Recent statistics of autism are on the rise and growing. Many young families are concerned to discover as much as they can about this disorder. The overall ratio of sufferers to healthy children has massively risen to one in every one hundred and fifty; which is way up from two decades ago when that figure was closer to one in ten thousand. While recent research possibly links it to heavy metal toxicity, environmental factors, and Lyme Disease, there is yet no solid understanding of its direct causes or prevention. According to the United States Department of Education, and other governmental agencies, the incidence of Autism Spectrum Disorder is going up by a rate of ten to seventeen percent each year!  with an estimate by The CDC estimating a figure as high as one and a half million for the number of cases of people currently affected by Autism.

 

These figures cover a range of disorders, collectively called the Autism Spectrum Disorders, which include Classic Autism or Kanner’s Syndrome, Aspergers Disorder, Rett’s Syndrome, Childhood Disintegrative Disorder (CDD), or Heller’s Syndrome, and Pervasive Developmental Disorder Not Otherwise Specified, or PDDNOS. While each has a distinct diagnosis and is characterized separately there are common elements: the most significant being their pervasive, rather than specific, quality.

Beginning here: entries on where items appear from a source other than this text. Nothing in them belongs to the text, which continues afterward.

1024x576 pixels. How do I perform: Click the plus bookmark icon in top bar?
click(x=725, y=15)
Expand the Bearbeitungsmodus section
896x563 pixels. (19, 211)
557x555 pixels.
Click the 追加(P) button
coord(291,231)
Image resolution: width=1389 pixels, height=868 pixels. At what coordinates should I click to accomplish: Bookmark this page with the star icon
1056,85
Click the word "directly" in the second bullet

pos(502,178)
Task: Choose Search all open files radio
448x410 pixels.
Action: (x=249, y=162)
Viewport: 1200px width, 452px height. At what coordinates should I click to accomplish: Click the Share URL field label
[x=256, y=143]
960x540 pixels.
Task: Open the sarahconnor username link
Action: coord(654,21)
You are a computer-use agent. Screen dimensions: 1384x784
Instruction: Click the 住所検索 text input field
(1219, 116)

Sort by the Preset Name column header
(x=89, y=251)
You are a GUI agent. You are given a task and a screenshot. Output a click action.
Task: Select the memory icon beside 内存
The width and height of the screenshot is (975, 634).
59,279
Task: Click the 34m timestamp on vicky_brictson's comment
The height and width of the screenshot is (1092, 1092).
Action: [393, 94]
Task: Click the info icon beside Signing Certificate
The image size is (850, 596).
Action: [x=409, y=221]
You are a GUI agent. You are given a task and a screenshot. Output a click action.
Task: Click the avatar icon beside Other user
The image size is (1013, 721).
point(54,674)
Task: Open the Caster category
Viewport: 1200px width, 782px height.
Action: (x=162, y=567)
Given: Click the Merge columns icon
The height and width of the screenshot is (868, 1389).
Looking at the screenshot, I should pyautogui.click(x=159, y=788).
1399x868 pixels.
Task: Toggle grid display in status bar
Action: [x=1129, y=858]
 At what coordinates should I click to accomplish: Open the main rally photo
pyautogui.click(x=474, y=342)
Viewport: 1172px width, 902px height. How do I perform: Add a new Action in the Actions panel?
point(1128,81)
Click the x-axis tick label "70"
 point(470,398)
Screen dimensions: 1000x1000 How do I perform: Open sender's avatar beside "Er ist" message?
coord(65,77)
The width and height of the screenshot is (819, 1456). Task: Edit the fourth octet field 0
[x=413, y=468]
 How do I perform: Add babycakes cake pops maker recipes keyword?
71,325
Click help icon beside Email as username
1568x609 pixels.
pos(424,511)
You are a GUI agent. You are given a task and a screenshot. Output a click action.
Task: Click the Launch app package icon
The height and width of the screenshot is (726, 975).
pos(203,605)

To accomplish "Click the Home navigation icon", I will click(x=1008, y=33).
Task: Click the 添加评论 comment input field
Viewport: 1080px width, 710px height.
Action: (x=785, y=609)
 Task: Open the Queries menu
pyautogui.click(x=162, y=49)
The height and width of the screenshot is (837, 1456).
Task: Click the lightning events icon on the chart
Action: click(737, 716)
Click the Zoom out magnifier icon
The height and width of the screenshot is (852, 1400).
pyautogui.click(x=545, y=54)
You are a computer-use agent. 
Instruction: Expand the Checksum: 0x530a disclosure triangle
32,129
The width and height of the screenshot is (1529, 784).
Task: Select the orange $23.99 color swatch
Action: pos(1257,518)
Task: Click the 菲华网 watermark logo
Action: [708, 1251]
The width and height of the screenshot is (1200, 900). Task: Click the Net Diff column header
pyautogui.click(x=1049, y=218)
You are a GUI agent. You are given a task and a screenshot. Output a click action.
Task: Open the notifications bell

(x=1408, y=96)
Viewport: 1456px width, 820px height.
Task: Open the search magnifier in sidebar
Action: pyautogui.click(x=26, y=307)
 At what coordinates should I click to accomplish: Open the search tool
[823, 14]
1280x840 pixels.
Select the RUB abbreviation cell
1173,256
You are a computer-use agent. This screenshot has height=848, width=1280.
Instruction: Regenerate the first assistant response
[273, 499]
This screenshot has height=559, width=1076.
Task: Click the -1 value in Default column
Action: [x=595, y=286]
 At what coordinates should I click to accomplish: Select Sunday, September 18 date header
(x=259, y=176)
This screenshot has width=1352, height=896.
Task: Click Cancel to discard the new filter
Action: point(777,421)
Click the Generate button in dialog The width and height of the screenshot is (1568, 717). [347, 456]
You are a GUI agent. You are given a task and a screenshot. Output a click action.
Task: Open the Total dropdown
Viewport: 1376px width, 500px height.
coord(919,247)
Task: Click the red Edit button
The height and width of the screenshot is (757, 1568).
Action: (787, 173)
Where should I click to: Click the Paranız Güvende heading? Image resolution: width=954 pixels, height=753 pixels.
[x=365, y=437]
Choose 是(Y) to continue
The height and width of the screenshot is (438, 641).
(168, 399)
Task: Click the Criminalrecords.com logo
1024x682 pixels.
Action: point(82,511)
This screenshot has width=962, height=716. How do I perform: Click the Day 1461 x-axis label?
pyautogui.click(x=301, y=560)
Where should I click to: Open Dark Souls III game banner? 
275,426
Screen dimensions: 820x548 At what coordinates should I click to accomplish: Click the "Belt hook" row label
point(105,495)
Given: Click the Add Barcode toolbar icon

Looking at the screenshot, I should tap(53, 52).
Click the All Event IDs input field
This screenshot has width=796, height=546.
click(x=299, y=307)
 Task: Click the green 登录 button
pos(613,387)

Further statistical details show us that boys are four times more likely to suffer from Autism Disorders than girls and, in children overall, Autism has become more common than childhood cancer. To attempt to understand this figure more clearly: if four million children are born in the United States each year, we can expect about twenty-four thousand of these children to be diagnosed with an Autism Spectrum Disorder. And if we were to assume this as a constant rate over the past twenty years then a rough estimate would suggest that up to five hundred thousand individuals living in the United States, below the age of twenty-one, have Autism according to these Autism Statistics.